Ensuite, cette transparence reste toute relative. Jamais en effet l’Église n’a abordé frontalement la question des affaires couvertes par ses évêques. Dès 2017, Mediapart avait pourtant dénombré vingt-sept dossiers dans lesquels les prélats s’étaient abstenus de porter les faits à la connaissance de la justice.
Le président de la CEF lui-même, lorsqu’il était en poste au diocèse de Paris, a maintenu au contact de jeunes un prêtre dont le comportement posait pourtant selon lui « un réel problème ». Sans aucune réaction de l’Église. Cette fois, pas question de dévoiler une liste lors d’une conférence de presse.
C’est toute l’ambivalence de l’Église. Elle est capable à la fois de faire un travail de qualité, à l’image du rapport de la Ciase qui inspire notamment la Commission sur l’inceste et les violences sexuelles faites aux enfants lancée par le gouvernement, et de le fragiliser aussitôt en évoquant, par l’intermédiaire de Moulins-Beaufort, le « secret de la confession […] plus fort que les lois de la République ».
Elle est aussi accusée de lenteurs coupables dans l’indemnisation des victimes (moins d’une cinquantaine de personnes ont reçu une indemnité financière à ce jour, pour des montants allant de 8 000 à 60 000 euros) ou pour réformer en profondeur la formation et le statut des prêtres.

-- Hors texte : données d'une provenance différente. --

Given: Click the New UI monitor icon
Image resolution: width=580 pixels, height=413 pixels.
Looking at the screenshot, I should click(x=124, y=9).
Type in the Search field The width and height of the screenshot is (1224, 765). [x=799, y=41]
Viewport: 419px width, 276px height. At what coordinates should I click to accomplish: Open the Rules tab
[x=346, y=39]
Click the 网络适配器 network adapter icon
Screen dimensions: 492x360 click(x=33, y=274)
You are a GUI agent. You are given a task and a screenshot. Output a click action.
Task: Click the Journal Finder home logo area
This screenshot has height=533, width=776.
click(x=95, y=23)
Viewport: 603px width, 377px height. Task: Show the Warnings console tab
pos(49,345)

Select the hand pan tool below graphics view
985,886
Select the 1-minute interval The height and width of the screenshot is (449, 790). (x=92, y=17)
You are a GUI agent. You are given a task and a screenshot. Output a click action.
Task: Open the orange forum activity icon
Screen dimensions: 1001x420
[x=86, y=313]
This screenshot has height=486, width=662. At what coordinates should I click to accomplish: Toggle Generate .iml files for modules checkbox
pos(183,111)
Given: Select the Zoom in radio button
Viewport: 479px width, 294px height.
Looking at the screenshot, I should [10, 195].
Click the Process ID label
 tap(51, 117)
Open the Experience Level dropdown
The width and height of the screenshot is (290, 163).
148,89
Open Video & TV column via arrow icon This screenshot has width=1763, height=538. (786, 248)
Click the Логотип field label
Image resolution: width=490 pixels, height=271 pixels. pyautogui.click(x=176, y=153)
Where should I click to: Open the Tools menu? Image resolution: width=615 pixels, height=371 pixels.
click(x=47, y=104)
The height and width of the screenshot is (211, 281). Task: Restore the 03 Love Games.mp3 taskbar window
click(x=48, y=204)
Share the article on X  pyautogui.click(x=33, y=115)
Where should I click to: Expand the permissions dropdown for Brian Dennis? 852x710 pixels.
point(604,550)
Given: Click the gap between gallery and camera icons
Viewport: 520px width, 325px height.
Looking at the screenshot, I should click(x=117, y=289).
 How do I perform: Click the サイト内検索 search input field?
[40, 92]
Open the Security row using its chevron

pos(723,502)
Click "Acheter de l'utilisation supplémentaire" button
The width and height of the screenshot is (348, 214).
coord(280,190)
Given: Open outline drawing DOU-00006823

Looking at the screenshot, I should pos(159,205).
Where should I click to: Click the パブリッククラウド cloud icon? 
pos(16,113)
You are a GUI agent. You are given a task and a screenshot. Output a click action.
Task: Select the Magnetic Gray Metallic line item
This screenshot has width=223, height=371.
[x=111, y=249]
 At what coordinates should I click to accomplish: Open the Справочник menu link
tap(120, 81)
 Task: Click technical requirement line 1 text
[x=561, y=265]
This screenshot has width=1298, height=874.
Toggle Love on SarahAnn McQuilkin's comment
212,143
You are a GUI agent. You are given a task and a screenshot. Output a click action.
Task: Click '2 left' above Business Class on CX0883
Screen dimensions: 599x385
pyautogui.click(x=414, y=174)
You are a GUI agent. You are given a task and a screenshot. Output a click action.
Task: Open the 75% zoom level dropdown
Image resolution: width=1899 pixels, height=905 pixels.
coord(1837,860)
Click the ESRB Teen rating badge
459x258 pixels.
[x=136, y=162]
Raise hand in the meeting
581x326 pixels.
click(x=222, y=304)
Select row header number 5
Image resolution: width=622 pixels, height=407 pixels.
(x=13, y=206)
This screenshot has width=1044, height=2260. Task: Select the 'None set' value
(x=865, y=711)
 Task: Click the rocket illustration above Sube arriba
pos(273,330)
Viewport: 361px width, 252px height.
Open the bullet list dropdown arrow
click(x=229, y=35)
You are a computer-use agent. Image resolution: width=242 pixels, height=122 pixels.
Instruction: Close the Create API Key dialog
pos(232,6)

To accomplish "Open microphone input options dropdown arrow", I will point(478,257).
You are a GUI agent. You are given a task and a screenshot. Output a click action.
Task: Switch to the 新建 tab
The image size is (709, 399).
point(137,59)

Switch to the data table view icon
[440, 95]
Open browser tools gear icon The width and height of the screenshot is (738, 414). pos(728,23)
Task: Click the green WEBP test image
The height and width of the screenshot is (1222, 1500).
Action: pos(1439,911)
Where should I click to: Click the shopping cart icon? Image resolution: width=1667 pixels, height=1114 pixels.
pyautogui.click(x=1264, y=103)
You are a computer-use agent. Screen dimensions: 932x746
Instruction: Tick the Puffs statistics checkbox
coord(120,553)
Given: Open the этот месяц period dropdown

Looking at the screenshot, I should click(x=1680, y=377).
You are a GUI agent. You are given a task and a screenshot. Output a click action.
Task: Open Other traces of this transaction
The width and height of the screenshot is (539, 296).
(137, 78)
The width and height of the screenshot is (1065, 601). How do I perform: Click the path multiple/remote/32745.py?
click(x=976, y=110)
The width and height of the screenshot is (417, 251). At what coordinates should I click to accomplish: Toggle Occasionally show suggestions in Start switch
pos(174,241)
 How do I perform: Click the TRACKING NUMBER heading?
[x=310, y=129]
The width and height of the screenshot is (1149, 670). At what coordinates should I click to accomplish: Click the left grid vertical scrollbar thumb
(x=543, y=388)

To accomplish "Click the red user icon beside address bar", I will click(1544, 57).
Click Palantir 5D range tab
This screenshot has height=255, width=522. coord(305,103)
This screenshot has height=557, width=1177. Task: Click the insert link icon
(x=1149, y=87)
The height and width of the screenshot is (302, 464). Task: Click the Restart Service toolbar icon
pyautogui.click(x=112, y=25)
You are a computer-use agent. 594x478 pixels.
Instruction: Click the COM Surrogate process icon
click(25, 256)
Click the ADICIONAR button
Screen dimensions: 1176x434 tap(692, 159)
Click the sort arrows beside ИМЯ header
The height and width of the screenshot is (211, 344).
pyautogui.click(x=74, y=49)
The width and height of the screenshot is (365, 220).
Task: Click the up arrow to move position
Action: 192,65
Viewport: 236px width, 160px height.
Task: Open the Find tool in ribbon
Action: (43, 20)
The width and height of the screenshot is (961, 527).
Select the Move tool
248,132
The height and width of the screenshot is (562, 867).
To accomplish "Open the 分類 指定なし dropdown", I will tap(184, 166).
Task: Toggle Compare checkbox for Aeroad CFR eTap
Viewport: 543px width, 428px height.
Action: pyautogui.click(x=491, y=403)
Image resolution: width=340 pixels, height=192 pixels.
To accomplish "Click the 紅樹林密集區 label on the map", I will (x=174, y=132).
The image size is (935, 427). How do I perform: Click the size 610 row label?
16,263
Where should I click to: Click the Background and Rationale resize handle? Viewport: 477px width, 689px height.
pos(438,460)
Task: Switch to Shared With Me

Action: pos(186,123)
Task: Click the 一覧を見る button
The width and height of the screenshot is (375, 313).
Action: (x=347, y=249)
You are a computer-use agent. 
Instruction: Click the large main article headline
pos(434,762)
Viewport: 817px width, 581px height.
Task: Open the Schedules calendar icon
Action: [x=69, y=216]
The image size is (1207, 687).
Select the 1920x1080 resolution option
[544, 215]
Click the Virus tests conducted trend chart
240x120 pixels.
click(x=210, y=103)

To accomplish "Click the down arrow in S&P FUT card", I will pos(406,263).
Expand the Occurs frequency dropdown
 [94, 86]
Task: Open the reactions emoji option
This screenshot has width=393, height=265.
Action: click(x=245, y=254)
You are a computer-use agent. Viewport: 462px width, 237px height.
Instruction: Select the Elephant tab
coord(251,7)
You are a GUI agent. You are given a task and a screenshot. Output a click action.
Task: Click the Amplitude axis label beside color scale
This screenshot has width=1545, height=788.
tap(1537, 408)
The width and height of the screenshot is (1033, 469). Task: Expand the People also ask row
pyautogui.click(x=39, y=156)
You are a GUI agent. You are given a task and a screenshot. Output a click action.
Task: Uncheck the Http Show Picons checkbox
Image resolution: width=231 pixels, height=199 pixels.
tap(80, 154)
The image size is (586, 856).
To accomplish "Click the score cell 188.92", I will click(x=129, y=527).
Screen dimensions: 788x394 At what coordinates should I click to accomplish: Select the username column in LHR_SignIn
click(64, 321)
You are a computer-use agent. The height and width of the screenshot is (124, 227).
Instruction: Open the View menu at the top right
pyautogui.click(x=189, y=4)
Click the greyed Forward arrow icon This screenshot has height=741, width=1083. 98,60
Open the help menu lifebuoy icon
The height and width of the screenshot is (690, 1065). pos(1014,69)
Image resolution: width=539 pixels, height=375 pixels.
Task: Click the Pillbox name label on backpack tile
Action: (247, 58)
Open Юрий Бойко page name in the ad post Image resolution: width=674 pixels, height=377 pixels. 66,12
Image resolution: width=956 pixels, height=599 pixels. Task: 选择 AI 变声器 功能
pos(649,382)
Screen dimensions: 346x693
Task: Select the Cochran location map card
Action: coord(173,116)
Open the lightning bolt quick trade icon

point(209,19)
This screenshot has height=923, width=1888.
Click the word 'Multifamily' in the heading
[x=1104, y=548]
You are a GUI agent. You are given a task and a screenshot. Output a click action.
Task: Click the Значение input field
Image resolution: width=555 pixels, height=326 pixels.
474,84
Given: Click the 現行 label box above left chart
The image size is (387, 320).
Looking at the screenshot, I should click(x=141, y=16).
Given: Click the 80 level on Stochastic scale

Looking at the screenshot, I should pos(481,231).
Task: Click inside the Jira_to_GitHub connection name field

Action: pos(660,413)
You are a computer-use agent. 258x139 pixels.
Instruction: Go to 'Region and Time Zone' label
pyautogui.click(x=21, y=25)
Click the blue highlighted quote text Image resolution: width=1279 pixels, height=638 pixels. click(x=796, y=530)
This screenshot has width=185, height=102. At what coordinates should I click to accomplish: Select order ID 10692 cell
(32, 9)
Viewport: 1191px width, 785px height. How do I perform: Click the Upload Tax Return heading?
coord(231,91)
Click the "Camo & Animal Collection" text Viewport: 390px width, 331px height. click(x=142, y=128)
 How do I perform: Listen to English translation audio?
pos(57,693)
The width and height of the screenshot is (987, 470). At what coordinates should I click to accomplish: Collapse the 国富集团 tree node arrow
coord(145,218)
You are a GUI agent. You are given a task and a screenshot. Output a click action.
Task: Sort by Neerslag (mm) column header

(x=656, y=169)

Se dégage finalement l’impression que l’Église n’en finit pas de vouloir tirer les leçons de vingt ans de scandales de violences sexuelles en son sein. Après avoir admis mardi que la confiance des catholiques envers leurs plus hauts responsables a été une nouvelle fois « brisée », Éric de Moulins-Beaufort s’est empressé d’ajouter que l’Église a « travaillé » pour « tirer au clair ce qui s’était passé ». Comme si les prêtres, juristes, chercheurs, sociologues, théologiens, journalistes qui ont démontré la manière dont ces violences et l’omerta ont pu prospérer dans l’institution n’avaient jamais existé. Comme si l’Église partait d’une page blanche à chaque nouvelle affaire.